Currently, sixty-five years after that natal event at Modesto General (if that is indeed what they called the country hospital that took in patients from the very mobile work force that was harvesting the lush crops up and down the state’s central valley, I am retired and living in the foothills of Calaveras County. I can see the valley but looking back at those younger days of cotton sacks and peach lugs is more fun than remembering being part of a cheap labor force. My long suffering wife is basically from El Paso, Texas by way of the U.S. Army. Our two children, now parents of their own, still reside in California’s Sonoma County where they grew up. We have to incredible grandson’s (Jimmy and Jacob) by our son and one breathtakingly beautiful baby girl by our daughter (Scout). It helps to know that To Kill a Mockingbird is my favorite novel and top five movies. It seems to have had an impact on my daughter as well.
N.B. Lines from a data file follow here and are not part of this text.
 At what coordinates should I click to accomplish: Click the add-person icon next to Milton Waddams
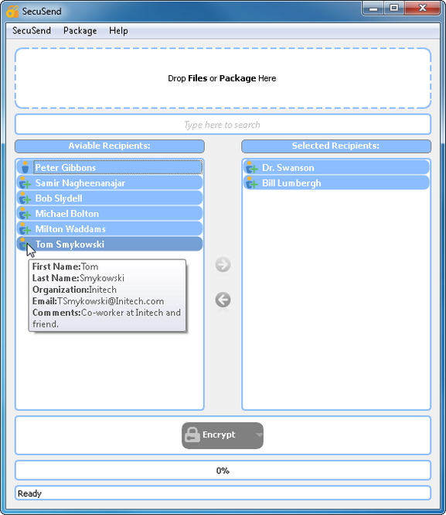coord(25,229)
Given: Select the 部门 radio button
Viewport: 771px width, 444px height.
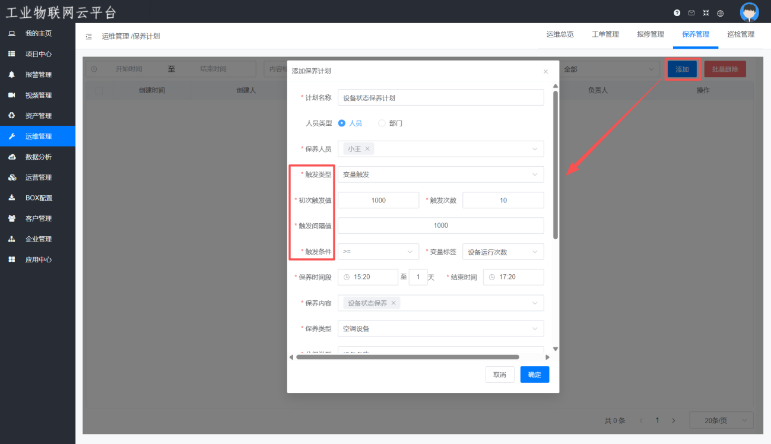Looking at the screenshot, I should pyautogui.click(x=382, y=123).
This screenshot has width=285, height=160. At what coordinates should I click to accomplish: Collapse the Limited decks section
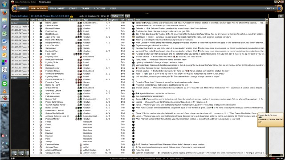(x=20, y=23)
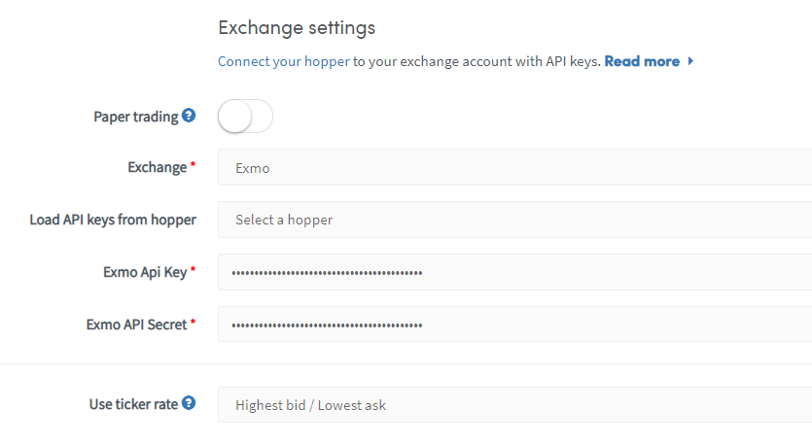Expand the Select a hopper dropdown
The height and width of the screenshot is (443, 812).
point(514,220)
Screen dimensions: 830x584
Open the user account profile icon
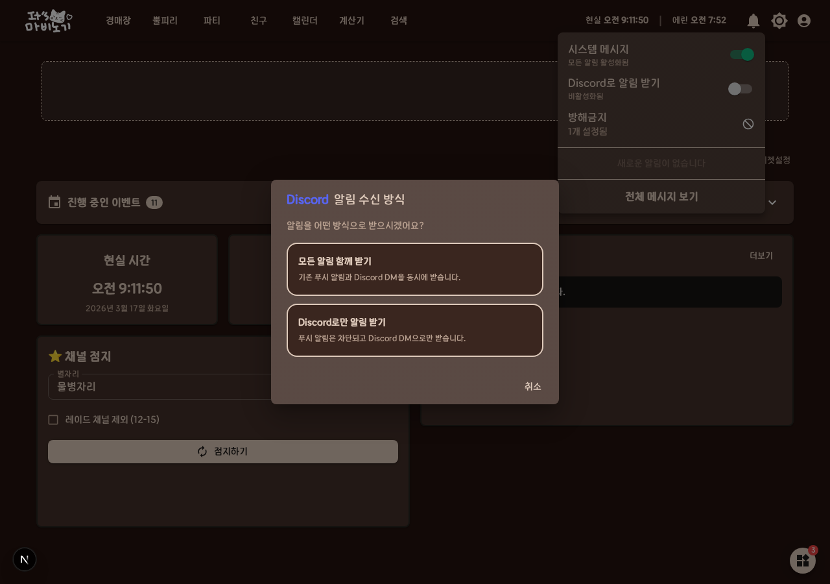coord(804,21)
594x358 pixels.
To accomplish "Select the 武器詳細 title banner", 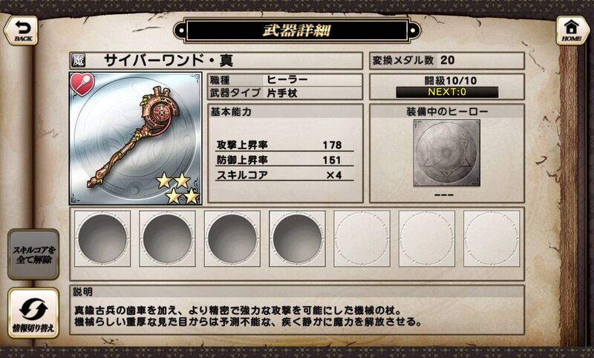I will [x=297, y=30].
One of my earliest memories is an elementary assignment. We either had to write an essay or try our hand at a story. I wrote about a boy in an adobe house. That is all I remember from that assignment but since then writing is all I’ve ever wanted to do. I continued to make the creative writing over essays choice right through a BA degree at Sonoma State University. After a first novel, which I still threaten to dust off and edit into shape, and many short stories, I saw the movie TITANTIC. The movie wasn’t part of my epiphany, but what I realized is that movies aren’t going away. At times it seems like Hollywood is intent on remaking every movie and comic book ever published (the 3D version of TITANTIC is due out as I write this bio) but script is a great way to force yourself to be brief, to show not tell, to use dialogue correctly and effectively. I’m posting samples of a few of my scripts so you can judge for yourself. At the scripts link I also have the loglines for the potential movies as well as a synopsis for each script.
Other links will point the curious to a sample short story and a list of short stories with their own loglines like you can read with the movie concepts.
A couple of years after this epiphany about movies, I decided to start a novel to spread out my own gene pool. Not putting all those eggs in one baset, don’t you know. I took one idea for a script and fleshed it out into the novel I am hawking on the home page of my website. That novel done and weighing in at 800+ pages, I let it ferment while I took a vampire script and fleshed it out to at least novella length.
That is as current as I can be. I fell in love with the game of tennis and still play in my dotage. I actually get more out of the game now than when I was younger because I now need Tai Chi for the body and mind to deal with the frustration of my wheels falling off while my brain still sees itself as a punk kid. I would call myself a pacifist and a quasi-Buddhist. I believe we each carry our own God inside us and that that relationship is the most important one in the universe. It forms what we are as human beings, or, in some cases, not human.
I still thump out Who tunes on my acoustic guitar and plot how to escape long enough to see a Social Distortion, Drop Kick Murphy or Drive-by Truckers show. Responsibility put the kybosh on my son and I attending jam band festivals but I still wear the T-shirts from some excellent Dead, Allman Brothers, Phish and Widespread Panic shows.
Reading tends to wander between Mr. King mentioned above and Mr. Shakespeare which has scant bearing on my writing but flows like blood through my arteries. My favorite book, besides Mockingbird, has to be GRAPES OF WRATH.
There is also a contradiction in my love of music too. While nothing thrills me more than Pete Towshend’s guitar pick wind milling through a power chord, I saw WEST SIDE STORY eight times in one weekend after my older brother took me to see the inaugural show. One of my fondest recent memories is the immediate family all trooping down to see FIDDLER ON THE ROOF on the stage at San Francisco with a dinner at The House Of Primerib afterwards. The night wasn’t dampened on bit by the picketers outside holding up signs that read God hates Fags simply because Harvey Fierstein was playing Tevye in that production. Older brother, who I consider a father figure as well as primarily responsible for keeping me out of the penitentiary during my last two years of high school, also introduced me to Rodgers and Hammerstein.